Centerbridge, which manages US$14 billion in business loans and “distressed assets”, holds about one-third of the secured credit in SolarWorld AG, a German company that declared bankruptcy in May. SolarWorld AG owns SolarWorld Americas, one of the other leaders of the tariff effort.
“Other firms that are creditors to SolarWorld include Marathon Asset Management LP and Bank of America’s Merrill Lynch International,” Bloomberg notes, citing documents related to the bankruptcy. The news agency notes that investors could benefit if the two companies are eventually sold, and creditors “could gain further from a long-discussed global deal that would settle several solar trade disputes.
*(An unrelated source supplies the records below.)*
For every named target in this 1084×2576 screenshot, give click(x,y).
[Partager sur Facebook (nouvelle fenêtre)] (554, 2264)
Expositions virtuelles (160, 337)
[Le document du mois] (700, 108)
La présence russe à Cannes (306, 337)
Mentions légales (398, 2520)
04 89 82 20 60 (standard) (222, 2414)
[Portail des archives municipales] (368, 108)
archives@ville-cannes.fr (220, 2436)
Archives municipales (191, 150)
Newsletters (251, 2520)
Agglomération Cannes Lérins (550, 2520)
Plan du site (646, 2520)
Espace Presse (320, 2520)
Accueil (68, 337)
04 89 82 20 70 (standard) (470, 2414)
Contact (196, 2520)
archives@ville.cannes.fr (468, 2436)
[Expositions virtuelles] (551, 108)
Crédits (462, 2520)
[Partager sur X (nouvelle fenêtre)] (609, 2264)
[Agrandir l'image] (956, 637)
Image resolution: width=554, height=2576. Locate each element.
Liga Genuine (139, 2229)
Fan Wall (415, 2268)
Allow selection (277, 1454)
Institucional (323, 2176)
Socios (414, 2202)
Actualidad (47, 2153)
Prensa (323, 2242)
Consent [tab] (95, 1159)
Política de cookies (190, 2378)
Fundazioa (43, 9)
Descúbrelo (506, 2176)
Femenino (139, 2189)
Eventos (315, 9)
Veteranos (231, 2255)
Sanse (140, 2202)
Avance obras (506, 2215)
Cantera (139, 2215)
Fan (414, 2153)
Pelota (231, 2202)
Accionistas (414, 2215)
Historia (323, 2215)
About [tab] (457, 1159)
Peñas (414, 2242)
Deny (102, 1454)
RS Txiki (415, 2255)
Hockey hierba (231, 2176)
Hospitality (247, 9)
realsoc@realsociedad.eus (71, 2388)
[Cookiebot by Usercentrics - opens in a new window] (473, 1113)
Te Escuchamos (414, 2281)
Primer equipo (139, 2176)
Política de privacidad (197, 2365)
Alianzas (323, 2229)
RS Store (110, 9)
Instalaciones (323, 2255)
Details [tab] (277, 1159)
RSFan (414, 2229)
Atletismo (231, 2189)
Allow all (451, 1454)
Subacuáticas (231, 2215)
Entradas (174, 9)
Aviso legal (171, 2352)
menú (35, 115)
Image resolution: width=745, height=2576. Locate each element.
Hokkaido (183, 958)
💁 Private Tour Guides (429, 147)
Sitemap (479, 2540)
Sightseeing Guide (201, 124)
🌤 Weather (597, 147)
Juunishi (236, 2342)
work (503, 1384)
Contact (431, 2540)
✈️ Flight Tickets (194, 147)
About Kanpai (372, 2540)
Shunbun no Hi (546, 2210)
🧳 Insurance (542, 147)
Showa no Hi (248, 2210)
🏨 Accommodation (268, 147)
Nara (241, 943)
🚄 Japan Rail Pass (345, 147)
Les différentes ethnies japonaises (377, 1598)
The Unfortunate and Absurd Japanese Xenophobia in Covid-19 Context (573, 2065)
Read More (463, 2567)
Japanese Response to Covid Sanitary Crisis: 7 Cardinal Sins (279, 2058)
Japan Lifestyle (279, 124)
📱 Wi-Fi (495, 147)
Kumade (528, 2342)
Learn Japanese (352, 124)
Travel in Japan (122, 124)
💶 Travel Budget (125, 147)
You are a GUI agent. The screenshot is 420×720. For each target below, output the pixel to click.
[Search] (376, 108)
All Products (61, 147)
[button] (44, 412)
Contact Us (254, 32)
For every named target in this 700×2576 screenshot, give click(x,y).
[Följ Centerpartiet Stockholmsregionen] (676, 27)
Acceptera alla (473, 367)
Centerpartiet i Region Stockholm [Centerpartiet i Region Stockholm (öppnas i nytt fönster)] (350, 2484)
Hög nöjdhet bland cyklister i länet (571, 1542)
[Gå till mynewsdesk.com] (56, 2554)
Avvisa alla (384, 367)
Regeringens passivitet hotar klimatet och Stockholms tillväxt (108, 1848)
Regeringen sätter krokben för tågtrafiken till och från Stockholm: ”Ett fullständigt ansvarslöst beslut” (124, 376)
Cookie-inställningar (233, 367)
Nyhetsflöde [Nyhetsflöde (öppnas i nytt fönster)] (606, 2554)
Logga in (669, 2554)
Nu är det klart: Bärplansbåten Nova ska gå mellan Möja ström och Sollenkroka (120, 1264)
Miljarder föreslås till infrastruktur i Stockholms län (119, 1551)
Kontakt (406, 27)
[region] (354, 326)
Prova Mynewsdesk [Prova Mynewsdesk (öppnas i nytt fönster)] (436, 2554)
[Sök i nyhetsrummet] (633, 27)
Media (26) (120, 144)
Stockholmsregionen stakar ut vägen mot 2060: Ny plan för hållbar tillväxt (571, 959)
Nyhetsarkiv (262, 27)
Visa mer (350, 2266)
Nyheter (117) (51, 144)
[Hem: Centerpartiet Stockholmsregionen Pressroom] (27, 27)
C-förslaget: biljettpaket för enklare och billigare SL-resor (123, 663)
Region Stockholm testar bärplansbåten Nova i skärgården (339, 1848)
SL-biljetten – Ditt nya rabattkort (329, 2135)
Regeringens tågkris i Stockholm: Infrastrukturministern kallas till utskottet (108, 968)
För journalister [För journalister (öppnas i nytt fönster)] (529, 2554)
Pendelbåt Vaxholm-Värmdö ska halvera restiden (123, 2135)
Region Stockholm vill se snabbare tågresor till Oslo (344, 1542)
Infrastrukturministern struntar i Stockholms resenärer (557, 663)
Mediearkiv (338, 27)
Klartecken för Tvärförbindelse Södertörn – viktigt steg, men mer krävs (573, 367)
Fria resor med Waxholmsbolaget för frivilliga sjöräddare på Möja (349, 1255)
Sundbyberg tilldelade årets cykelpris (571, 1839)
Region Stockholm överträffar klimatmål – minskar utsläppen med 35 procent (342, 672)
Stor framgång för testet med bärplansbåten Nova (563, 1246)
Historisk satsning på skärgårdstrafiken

Such a settlement—a long shot—could include divvying up an estimated $1.5 billion in already-collected tariffs held by the U.S. government.”
All of which suggests the tariffs “may be about boosting the value of the assets before liquidating them,” said Bloomberg New Energy Finance analyst Hugh Bromley. But Bloomberg Markets says a U.S. manufacturing revival is unlikely in a market led by China, “home to fertile tech communities that manufacture and assemble solar panels, dragging prices down for solar modules—and helping spur a global clean power boom.”
While the U.S. industry begins adapting to the new tariff, most analysts are fairly sanguine about its impact. “The global solar industry will adjust,” said International Energy Agency Executive Director Fatih Birol, on the sidelines of last week’s World Energy Forum in Davos, Switzerland, and “I don’t believe this decision will reverse the solar expansion in the U.S.”
Germany’s SMA Solar, the world’s biggest manufacturer of solar inverters, is still forecasting 18% growth for the Americas through 2020, nearly double the 10% it anticipates globally. “SMA’s market outlook includes a slightly negative impact from the import tariff,” the company stated in an investor presentation.
Bloomberg New Energy Finance concluded that the tariff “may add 10% to the cost of a utility-scale solar farm in the U.S. and about 4% to rooftop units bought for homes,” Bloomberg News reports. MJ Shiao, head of Americas research at GTM Research, said the tariffs as announced would increase the cost of imported solar modules by 10 to 12¢ per watt, from a starting point of 35 to 40¢, sufficient to slow the market by 8.3%, or 11% over five years.
But those losses were still enough to trigger continuing alarm with the U.S. Solar Energy Industries Association, which had mounted an all-out campaign against the tariff.
“While tariffs in this case will not create adequate cell or module manufacturing to meet U.S. demand, or keep foreign-owned Suniva and SolarWorld afloat, they will create a crisis in a part of our economy that has been thriving, which will ultimately cost tens of thousands of hard-working, blue-collar Americans their jobs,” said President and CEO Abigail Ross Hopper.
“The petitioners in this case—both bankrupt firms that are majority foreign-owned—employ about 1,000 Americans, while the rest of the domestic industry employs more than 260,000 Americans up the entire value chain,” agreed R Street Trade Policy Counsel Clark Packard. “More good-paying jobs will be jeopardized by today’s decision than could possibly be saved by bailing out the bankrupt companies that petitioned for protection,” and the tariff “also will jeopardize the environment by making clean energy sources less affordable.”